== Extracted records ==
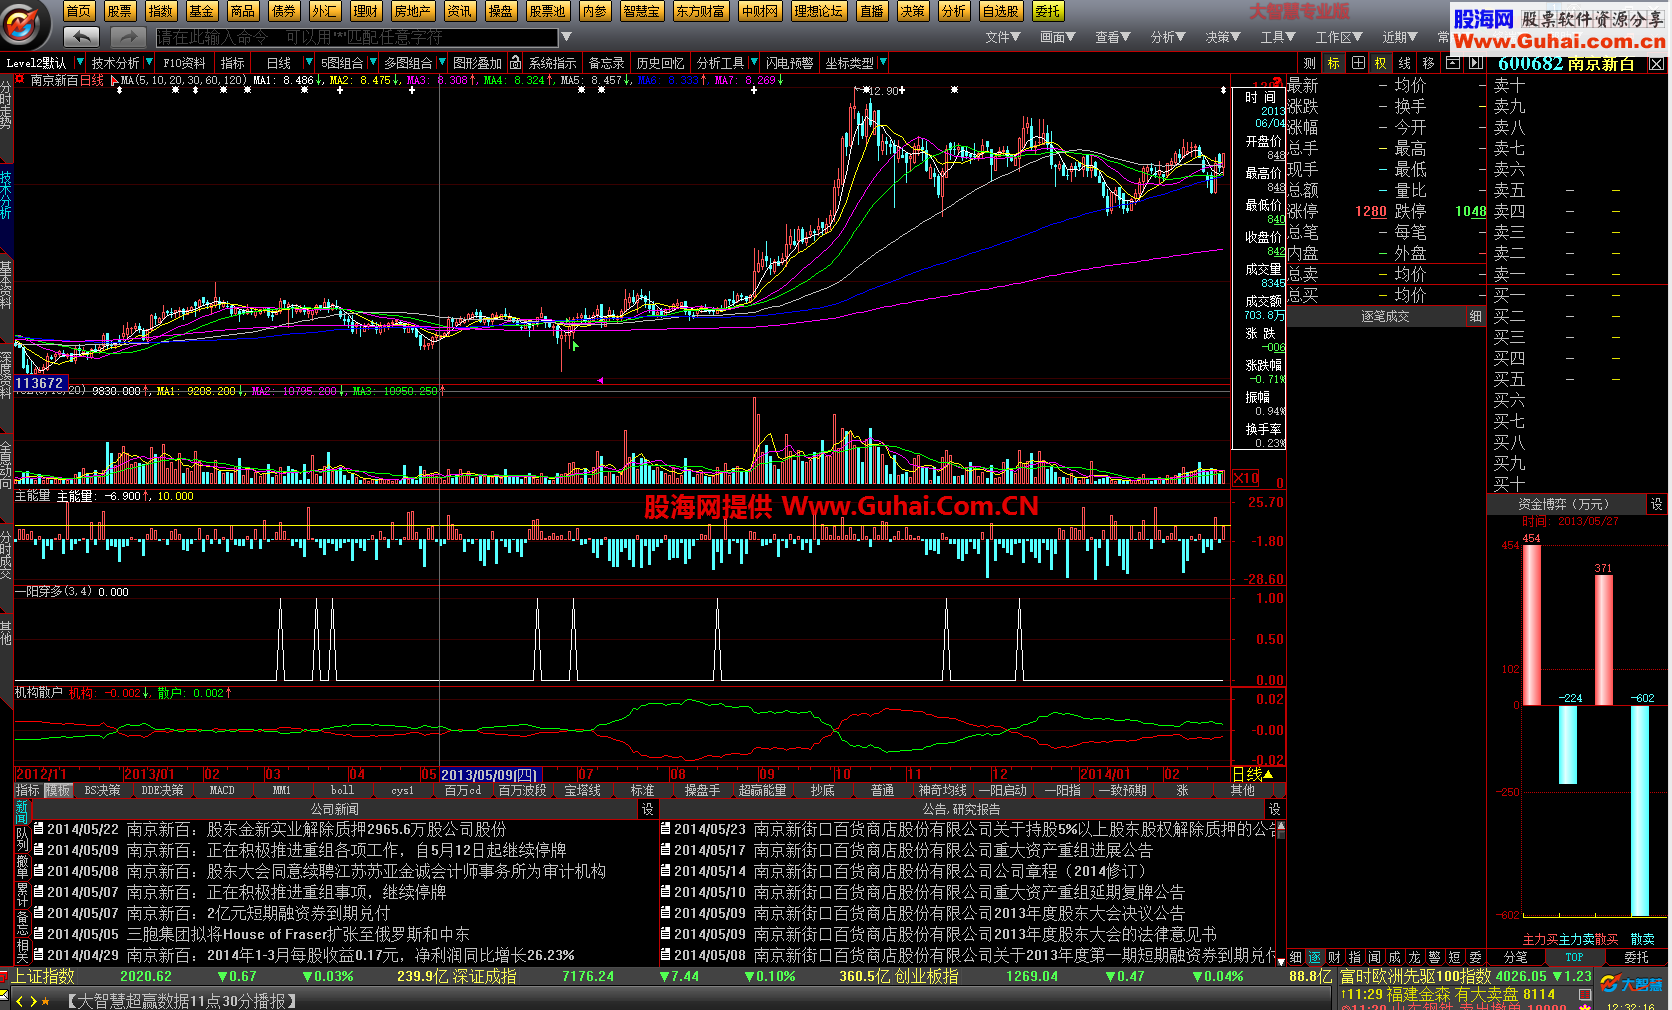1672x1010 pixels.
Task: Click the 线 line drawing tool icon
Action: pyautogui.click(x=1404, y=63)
--
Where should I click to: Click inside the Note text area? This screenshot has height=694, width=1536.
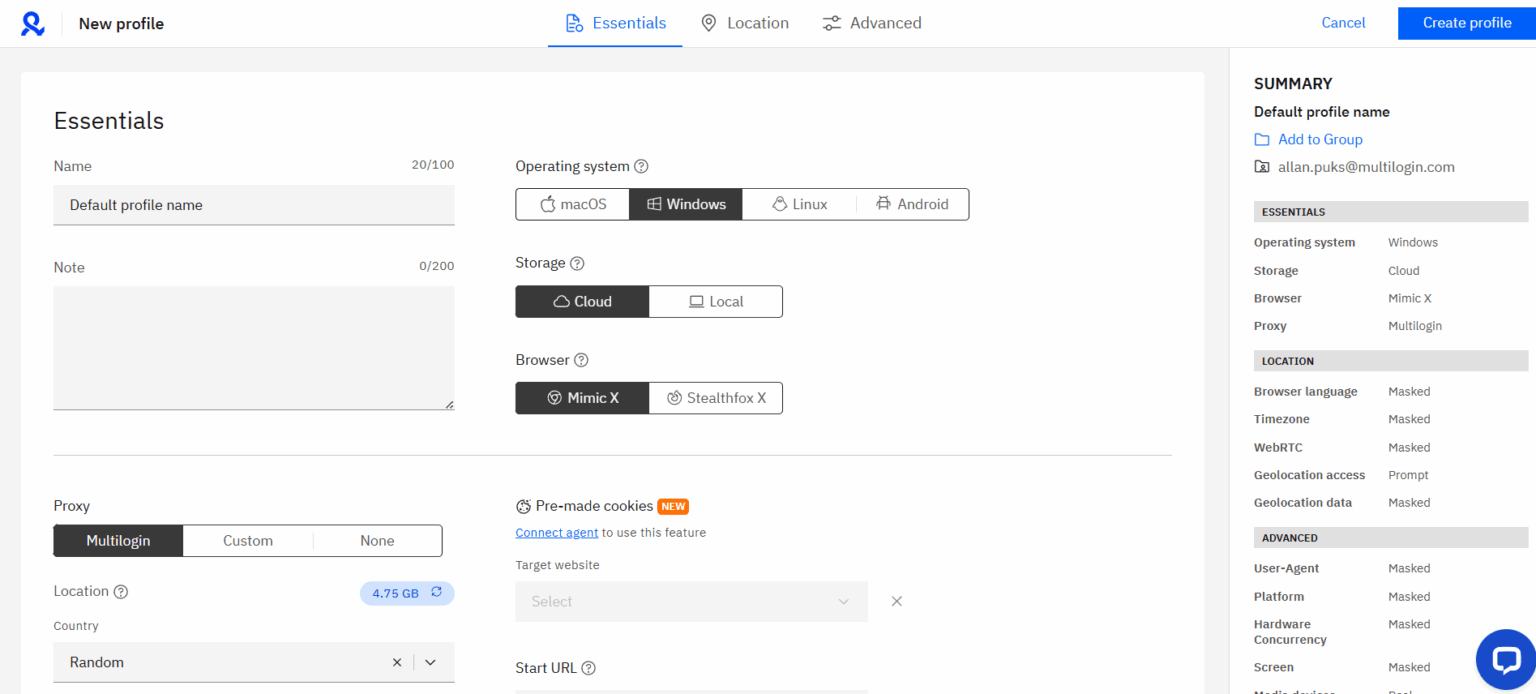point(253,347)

== Required task ==
Render the data from the line containing "1672x1010 pixels." through the line containing "Action: pyautogui.click(x=1404, y=63)", inclusive, as a JSON list of strings with one string per line and no blank lines. Leave the pictures out.

== Task output ==
[
  "1672x1010 pixels.",
  "Task: Click the 线 line drawing tool icon",
  "Action: pyautogui.click(x=1404, y=63)"
]